[发明专利]一种副猪嗜血杆菌试纸条及其制备方法

权利要求书

1.一种检测副猪嗜血杆菌5型试纸条,包括依次连接固定于PVC板上的由吸水材料构成的样品垫、包被有抗原的胶体金垫、硝酸纤维素膜、吸收垫，以及位于硝酸纤维素膜上且相互分开的检测线和质控线，其特征在于胶体金垫包被的抗原是副猪嗜血杆菌OPPA融合蛋白，检测线是副猪嗜血杆菌5型全菌抗原，质控线是副猪嗜血杆菌全菌抗原的多抗IgG。

2.权利要求1所述的副猪嗜血杆菌试纸条制备方法，其特征在于：

a. 用副猪嗜血杆菌OPPA融合蛋白包被胶体金，制备出胶体金；

b. 在PVC条上依次固定吸水材料构成的样品垫、包被有抗原的胶体金垫、硝酸纤维膜、吸收垫

c. 取副猪嗜血杆菌5型全菌抗原，经过超声波破碎，反复冻融之后3000转/分钟离心10分钟，取上清在硝酸纤维膜上制备检测线；

d，用得到的副猪嗜血杆菌5型全菌抗原多抗IgG, 在硝酸纤维膜上制备检测线；

e. 按要求切割得到副猪嗜血杆菌试纸条。

3.根据权利要求2所述的副猪嗜血杆菌试纸条制备方法，其特征在于抗原结合金标垫的pH值为7.0，且在抗原结合的过程中需要加入18% BSA 50ul/ml、1%PEG 20000 50ul/ml进行封闭，封闭时间为30分钟，离心后的重悬液其配方为：0.02M四硼酸钠、0.5% BSA、5%蔗糖、0.05%吐温20，重悬后铺金，37℃干燥1小时，然后进行试纸条的组装。

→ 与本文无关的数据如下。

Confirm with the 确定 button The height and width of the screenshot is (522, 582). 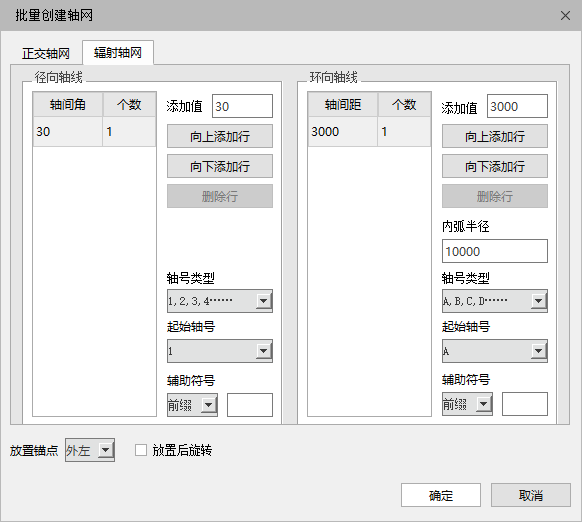pos(441,495)
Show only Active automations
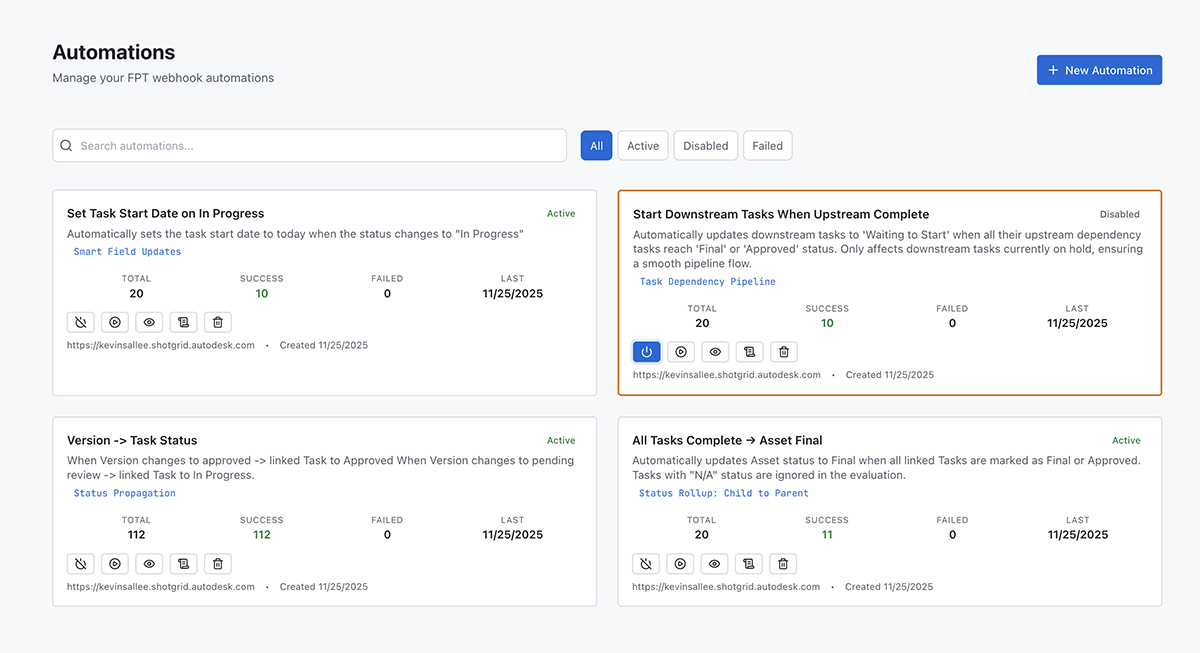The height and width of the screenshot is (653, 1200). pyautogui.click(x=643, y=146)
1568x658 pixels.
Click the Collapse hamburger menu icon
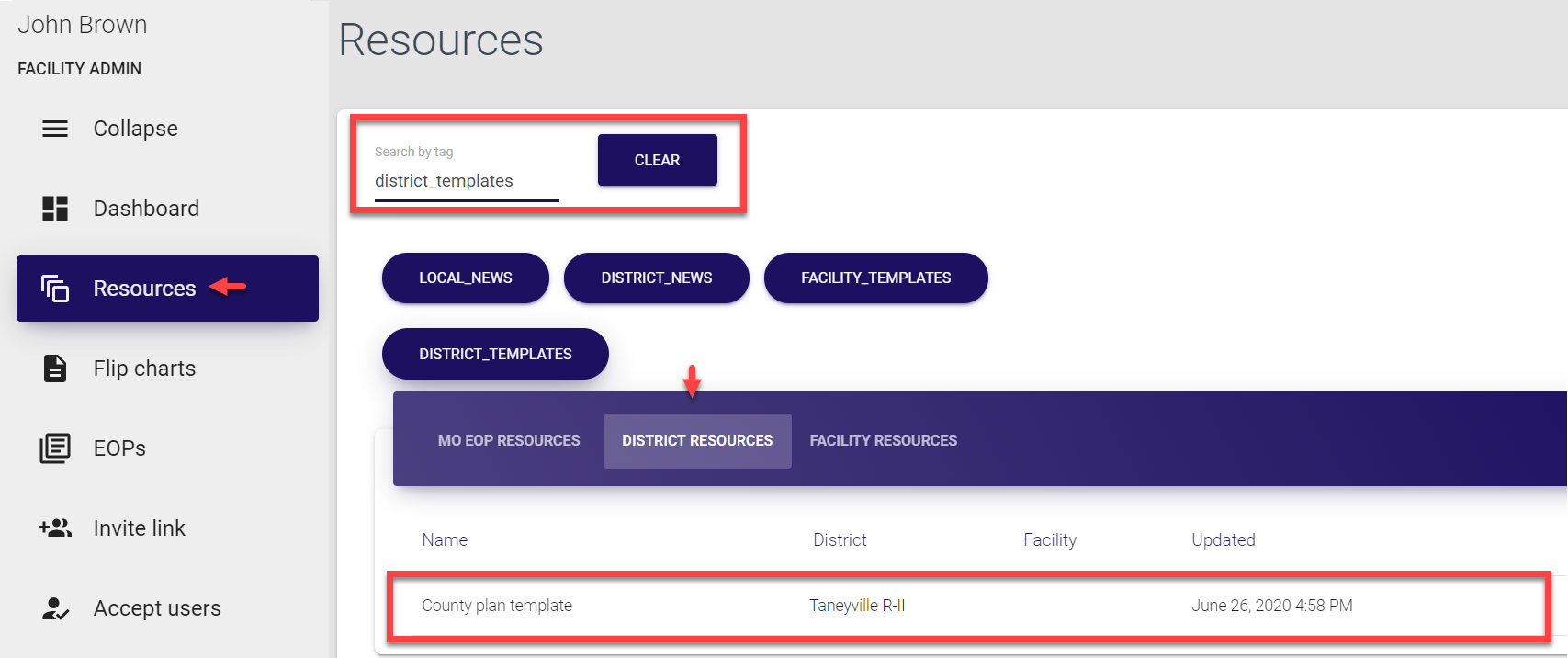click(x=55, y=129)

4.权利要求2或3所述的副猪嗜血杆菌试纸条所用的制备方法，其特征在于副猪嗜血杆菌OPPA融合蛋白是以副猪嗜血杆菌DNA为模板，以SEQ ID №1和SEQ ID №2为引物进行PCR扩增，将经纯化的PCR产物连接入pMD18-T simple vector，再按常规方法转化DH5α感受态细，经酶切后阳性重组质粒命名为为pMD-OppA，分别用EcoRⅠ和XhoⅠ双酶切重组质粒pMD-OppA与pET-30a-c(+)载体，酶切后经琼脂糖凝胶电泳，切下所需的目的条带，回收纯化目的片段和载体片段，用T4 ligase连接，再将连接产物转化到DH5α大肠杆菌感受态细胞中得到阳性重组质粒命名为pET-30a-OppA，再将重组表达质粒pET-30a-OppA转化大肠杆菌BL21得到DE3-HPS-OppA工程菌种，DE3-HPS-OppA工程菌诱导表达后层析柱纯化后得到副猪嗜血杆菌OPPA融合蛋白。